Hélas la réponse est négative, Yves Hall est déçu. Le fermier le rassure et lui dit qu’ici il y aura besoin aussi de volontaires. Yves en fait part à Jeanne Bohec. Plus tard, entre fin 1942 et début 1943, elle lui présente Marcel Dufosset, policier d’état, résistant comme elle et Monsieur Pichon, du réseau Alliance. Yves et le brigadier sympathisent et bientôt le jeune Yves sillonne le Finistère pour servir d’agent de liaison entre Concarneau, Quimper et Brest. Yves ramène à Marcel Dufosset les plans des ouvrages du mur de l’Atlantique relevés par les agents de la police Tréhin et Coic.

Au fil du temps, Marcel Dufosset confie à Yves Hall la mission de faire de même dans le Nord Finistère. Il sillonne alors la côte, jusqu’à Lannion, se faisant passer pour un représentant en assurance en utilisant les papiers de son père.

Un soir, je revenais de la côte à Lannion. Ça faisait trois jours que je courrais la côte, ma serviette d’assurance sur le guidon de mon vélo. J’avais passé deux nuits à la belle étoile. Je voulais rejoindre Brest le lendemain matin et j’avais envie de dormir dans un lit, mais tous les hôtels étaient occupés parles allemands ou complets. Il était déjà plus de 11 heures et le couvre feu était à cette heure là. Tant pis, j’allais retourner sur la campagne pour dormir dans les champs ou un tas de paille quand, dans une rue, je me trouve devant deux feldgendarmes. Il m’était impossible de faire demi tour pour me sauver. Je traversais la rue, mon vélo à la main, et allais à leur rencontre. Je leur expliquais que je faisais des courses pour les assurances et que j’avais fait toute la ville pour chercher un hotel, mais que je ne trouvais rien et ne savais pas où aller dormir. Ils me conduisirent à la feldgendarmerie. J’avais une espèce d’angoisse en pensant qu’ils allaient éplucher mes papiers dans la serviette. J’aurais été bien embarrassé pour leur donner des explications. Ils restèrent un moment parler avec leur chef. Je ne comprenais rien. Quand l’un d’eux me dit de venir avec lui, je ne savais pas encore où il m’emmenait, mais il était seul, et cela me donna confiance. Un moment, j’ai été sur le point de sauter sur mon vélo et de le lâcher, mais je pensais que si je ne prenais pas assez de vitesse au départ, il me rattraperait. Il me conduisit dans un hôtel réquisitionné où l’on me donna une chambre. J’étais le seul français dans cet hôtel à part le personnel. Je le remerciais, et il me souhaita une bonne nuit. Je n’en croyais pas mes yeux.
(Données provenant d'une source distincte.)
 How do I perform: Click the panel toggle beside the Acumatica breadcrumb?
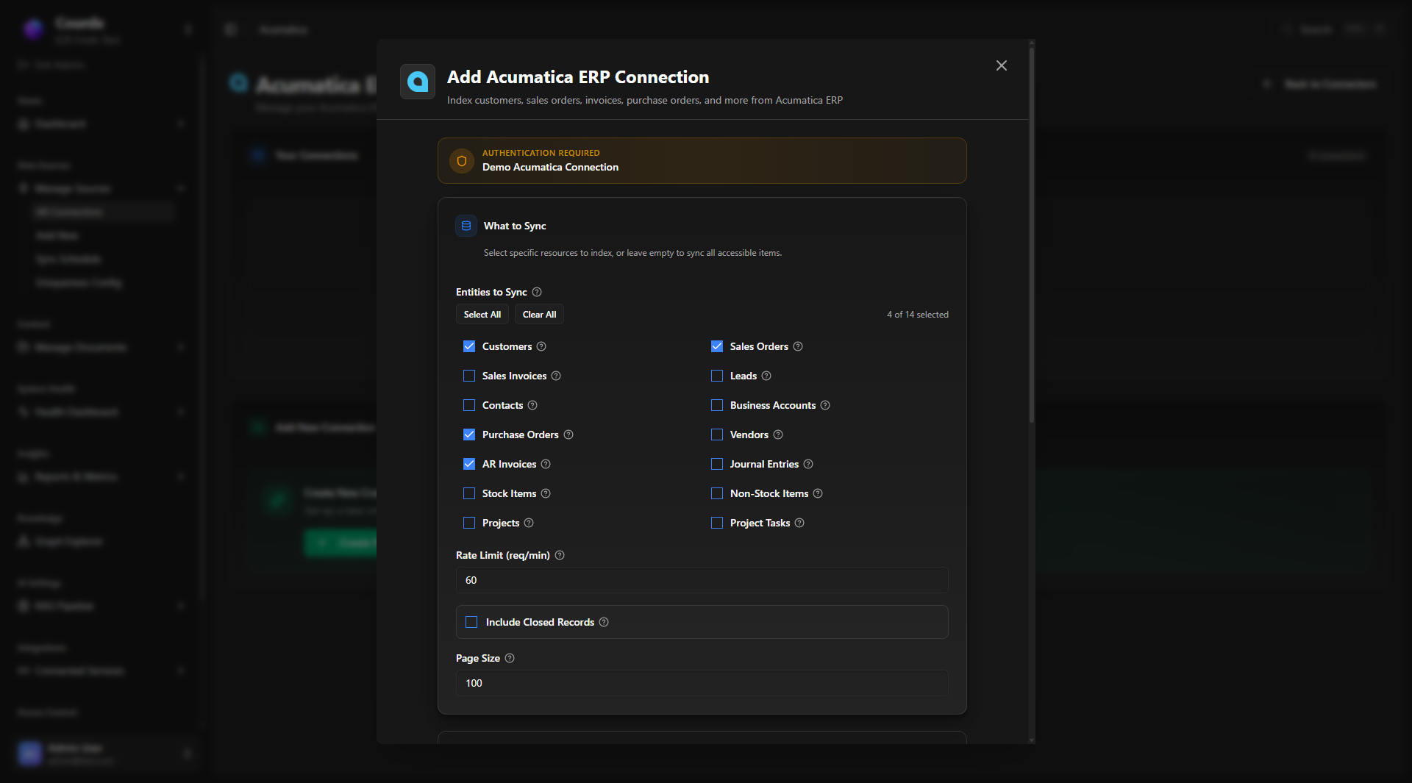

Le 15 mai 1943, avec Marcel Morvan et Michel Toullec, ils cambriolent la chambre d’un officier de l’organisation Todt. Après vérification que l’individu est absent, la serrure est sautée à coup de pioche et barre à mine. L’équipe fourre tout ce qu’ils trouvent dans une valise et ressortent rapidement. De retour à leur planque, prêtée par Pierre Rivière, ils font l’inventaire de leur butin : uniformes, ravitaillement, un pistolet 7.65 et deux chargeurs qui reviennent à Yves Hall.

Yves Hall continue de servir ainsi le réseau Alliance quelques temps. Il est également contacté en juillet 1943 par Georges Dauriac, par l’intermédiaire de Paul Le Chapelain, qui monte un groupe d’action contre l’occupant. Ce groupe deviendra quelques temps après le groupe Action Directe, corps franc du mouvement de résistance Défense de la France. L’objectif de ce nouveau groupe est de s’armer pour commettre des coups de main contre l’occupant.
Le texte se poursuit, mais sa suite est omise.